Resident #2 was observed during the survey, conducted from 11/15/21 to 11/18/21, spending most of his time in his wheelchair propelling himself down the hallway. He was not observed in an organized activity and was not observed in a one to one visit. He wandered around the facility in his wheelchair fidgeting with his hands, tapping his fingertips together and was not observed engaging in an organized leisure activity.
C. Record review
The annual activities initial assessment, completed 1/29/21, revealed the resident's activity preferences included books, magazines, music and outside time. This was the last assessment completed to reflect his leisure interests. There was not an updated assessment to reflect a change in condition or change in leisure interests.
The activities care plan, initiated on 1/20/2020 and revised on 11/4/21, did not reflect any of the residents past or current leisure interests. The care plan did reveal a goal that he would express satisfaction with own level of interest and involvement during leisure time based on own interests and preferences. The care plan did reveal a list of interventions to include:
-one to one visits 2 x a week and/or as available. Staff to offer a cup of coffee, warm blanket, reminisce, speak in spanish, offer hand massage/aromatherapy, offer to play cards or listen to music.
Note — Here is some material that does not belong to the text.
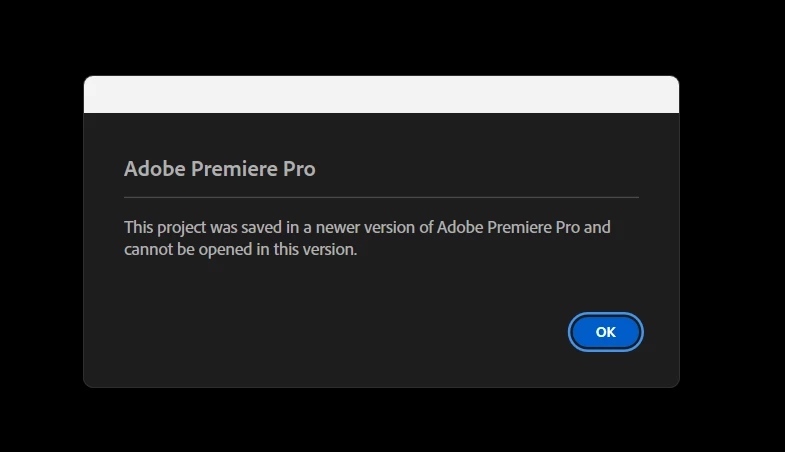
Task: Click empty dialog area left of OK
Action: (x=350, y=332)
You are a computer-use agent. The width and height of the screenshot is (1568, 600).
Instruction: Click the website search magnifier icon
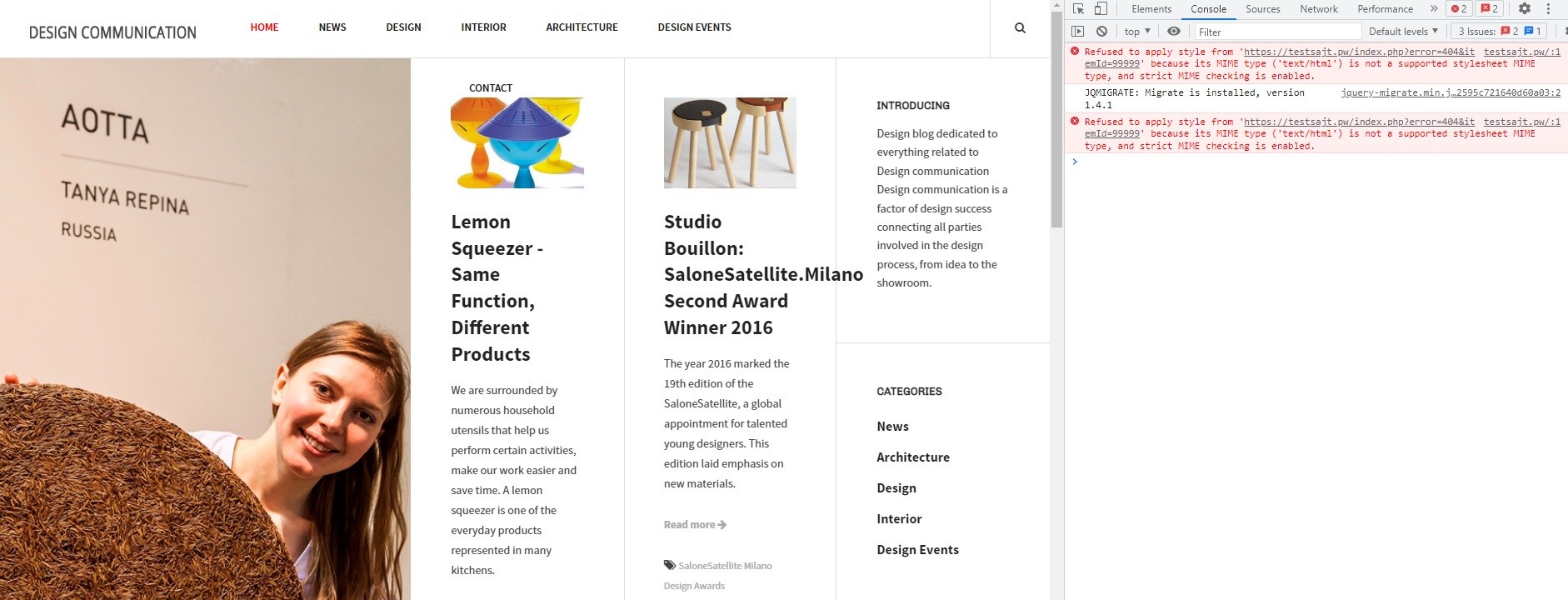[1020, 28]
-invite and remind of scheduled activities, assist to and from locations as needed;
-offer to look at magazines;
-encourage and monitor independent interests, assist with television in room, offer supplies in room, books and reading materials as needed;
-offer outside time weather permitting;
-offer men's group;
-invite and assist to group activities;
-offer visits with the chaplain when available; and,
-offer animal visits when available.
The November 2021 activity participation documentation reviewed on 11/16/21 at 2:24 p.m., revealed the resident participated five times in one to one activities in November. The documentation also revealed the resident participated in either a group or self directed activity 12 times in the month of November. The documentation does not specify the type of activity, the length of time or if it was staff lead or resident lead.
D. Staff interviews
The activity assistant (AA) #1 was interviewed on 11/17/21 at 8:59 a.m. She said she worked full time during the day Tuesday through Saturday and there is another AA who worked full time during the day Sunday through Thursday. She said all of the activities are documented on the electronic program point click care (PCC). She said the activity department offered group activities and one to one activities. She said they were not offering evening activities currently because there was not enough staff to work in the evening. She said the one to one program was posted in the activity office and listed the residents who were on the program and how many times a week the resident was visited. She provided the list of residents on the program. She said Resident #2 was on the one to one program to be seen two times a week. She said there were not any residents who were offered three times a week visits, only two times a week. She said the AD was the one who decided which residents were on the program.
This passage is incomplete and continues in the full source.